I don't think it's a compiler regression; I've managed to reproduce it with the nightly-2022-09-01 toolchain. It reproduces under ASAN but not under valgrind (so probably timing dependent) but neither complain of any memory corruption. I commented out a huge chunk of the code in the process of automating and speeding up the bisection runs and it still happens. The stack trace from tokio 1.21 is attached. (2023-02-01 tokio 1.21 crash.txt)

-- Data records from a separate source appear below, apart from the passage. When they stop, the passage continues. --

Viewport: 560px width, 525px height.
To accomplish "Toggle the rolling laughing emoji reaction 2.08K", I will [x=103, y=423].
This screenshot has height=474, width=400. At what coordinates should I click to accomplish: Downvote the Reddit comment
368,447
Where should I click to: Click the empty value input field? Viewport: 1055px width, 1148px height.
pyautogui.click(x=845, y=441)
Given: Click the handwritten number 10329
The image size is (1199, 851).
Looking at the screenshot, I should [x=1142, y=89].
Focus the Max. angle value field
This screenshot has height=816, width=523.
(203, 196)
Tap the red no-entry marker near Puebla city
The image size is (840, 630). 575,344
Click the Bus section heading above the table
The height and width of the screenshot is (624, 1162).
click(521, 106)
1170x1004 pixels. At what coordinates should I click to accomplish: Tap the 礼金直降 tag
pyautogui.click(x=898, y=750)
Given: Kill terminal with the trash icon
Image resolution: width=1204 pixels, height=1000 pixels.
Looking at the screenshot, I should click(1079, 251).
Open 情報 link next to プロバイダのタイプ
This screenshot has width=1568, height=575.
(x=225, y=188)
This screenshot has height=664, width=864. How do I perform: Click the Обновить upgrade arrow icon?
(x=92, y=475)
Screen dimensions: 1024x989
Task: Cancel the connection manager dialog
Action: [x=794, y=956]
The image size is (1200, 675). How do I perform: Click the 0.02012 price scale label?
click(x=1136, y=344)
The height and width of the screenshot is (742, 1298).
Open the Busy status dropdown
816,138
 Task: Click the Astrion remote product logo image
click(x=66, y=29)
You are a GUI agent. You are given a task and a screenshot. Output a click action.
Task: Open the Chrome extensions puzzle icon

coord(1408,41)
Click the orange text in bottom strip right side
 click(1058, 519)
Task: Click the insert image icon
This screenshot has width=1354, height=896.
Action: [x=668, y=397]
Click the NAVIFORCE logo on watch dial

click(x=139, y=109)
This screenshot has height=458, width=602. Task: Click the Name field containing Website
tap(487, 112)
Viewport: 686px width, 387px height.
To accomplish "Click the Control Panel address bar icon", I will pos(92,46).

It's either an invalid argument or bad address tokio error under 1.38 or event store missing under 1.21 (or sigsegv without a tokio message, but still in the tokio stack). Haven't seen any crashes outside the tokio stack trace, but obviously that isn't definitive proof of anything.

As mentioned, this is under WSLv1. Is there anything I could try to debug the tokio internals here?

mqudsi commented 4 weeks ago

I was able to compile the same binary on the same machine and run it against the same workload but as a Windows executable rather than as a Linux one (thanks, WSL) and run that for an extended test without any issues, so it seems to be something in the tokio's unix code that is triggering this. (My own code is ~the same between Windows and Linux). Also for what it's worth, this is a machine with ECC ram.

Darksonn commented 4 weeks ago

Are you able to find any configuration on Linux where the crash doesn't happen?